* _TRECHO PARA LEITURA_:
****************************************

Diante do cenário, Josedite Ferreira pediu que ela o acompanhasse até o DHPP. Era preciso, naquele momento, um depoimento formal da mulher - a única que estava dentro de casa com o lutador, além do filho do casal, de apenas um ano. Delegado experiente, Josedite não tinha dúvidas: Amanda havia assassinado o próprio marido, por enforcamento, enquanto ele dormia. Mas tudo foi negado por ela, que revelou ter tido uma discussão na noite anterior por conta de ciúmes. Gatti, embriagado, teria a agredido. Mesmo assim, foram para casa e dormiram. Somente no meio da manhã, ao acordar, é que ela teria visto o corpo e acionado a polícia. Ao final do depoimento, a surpresa. Na condição de viúva, ela foi informada que seria autuada em flagrante por homicídio e encaminhada à Colônia Penal Feminina. "Há contradições", sentenciou Josedite Ferreira. À imprensa, ele ainda afirmou que a mulher teria questionado sobre a possibilidade de outra pessoa ter entrado no quarto. "Humanamente impossível isso. No quarto só entra quem tem cartão magnético. E fica no segundo andar. Não tinha como alguém ter subido pela janela", disse à época.  

PRIMEIRA REVIRAVOLTA

Amanda permaneceu por 19 dias presa até que a Justiça concedeu o habeas-corpus, graças a uma reviravolta no caso. Laudos dos institutos de Medicina Legal e Criminalística apontaram que o ex-boxeador havia cometido suicídio. O delegado Paulo Alberes, que havia assumido as investigações, decidiu seguir a tese dos peritos e encerrou o caso concluindo que Amanda era inocente e que a vítima tirou a própria vida em um momento de fúria. Mas os familiares de Gatti não aceitaram esse resultado. Para eles, a mulher do ex-boxeador foi responsável pelo assassinato dele com o objetivo de ficar com a herança. O testamento havia sido modificado cerca de um mês antes dele morrer. Nas linhas, Gatti afirmava que tudo seria deixado para Amanda e  para os filhos. O Ministério Público de Pernambuco seguiu a tese  da polícia. Pediu o arquivamento do processo.

****************************************

* _DADOS REGISTRADOS_:
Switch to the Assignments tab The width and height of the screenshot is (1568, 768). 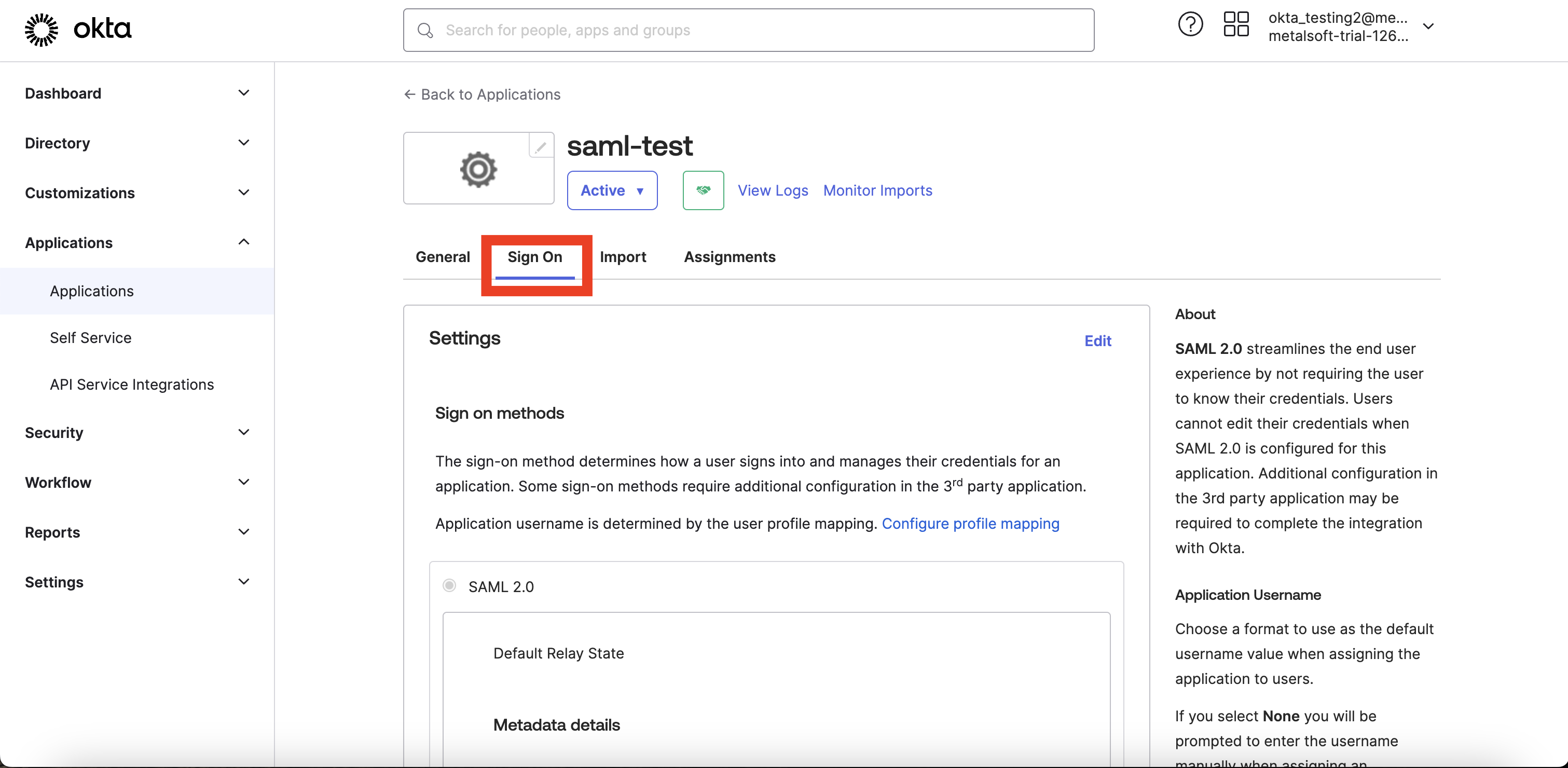click(729, 257)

****************************************

* _QUESTÕES SOBRE O MATERIAL_:
1. No trecho sobre a morte de Gatti, por quantos dias Amanda ficou presa antes de a Justiça conceder o habeas-corpus?
2. Diga se cada afirmação abaixo concorda com o trecho sobre a morte de Gatti, respondendo sim ou não e citando as palavras do trecho que decidem a questão.
(a) O filho do casal tinha apenas um ano.
(b) O delegado Paulo Alberes concluiu que Amanda era culpada.
(c) O testamento foi modificado cerca de um ano antes da morte de Gatti.
3. Dê continuidade ao trecho sobre a morte de Gatti, começando logo depois da última frase.

* _RESPOSTAS NUMERADAS_:
1. Por 19 dias.

2.
(a) Sim: "além do filho do casal, de apenas um ano".
(b) Não: "encerrou o caso concluindo que Amanda era inocente".
(c) Não: "O testamento havia sido modificado cerca de um mês antes dele morrer".

3.
SEGUNDA REVIRAVOLTA

Em 2011,  o caso Arturo Gatti volta à tona: peritos particulares, contratados pela família do lutador revelam supostas contradições nos laudos dos profissionais pernambucanos. Eles concordaram com a teoria do enforcamento. Mas, enquanto os peritos daqui afirmaram que a morte foi provocada por asfixia após o ex-boxeador se enforcar, os estrangeiros garantiram que a asfixia foi provocada por "ação homicida". A novela Gatti ganhava novo capítulo. O Ministério Público de Pernambuco decidiu analisar as duas perícias para decidir se o caso seria reaberto. E foi o que aconteceu meses mais tarde, já em 2012. A promotora de Justiça Paula Catherine Ismail anunciou à imprensa que novas diligências e solicitações de perícias complementares seriam necessárias para esclarecer a morte de Gatti. Amanda Rodrigues estava de volta à condição de suspeita. Mas com um vitória: a Corte Superior de Justiça da cidade de Quebec, no Canadá, decidiu que ela e o filho teriam direito a US$ 3,4 milhões (aproximadamente R$ 6,1 milhões) do patrimônio do ex-lutador.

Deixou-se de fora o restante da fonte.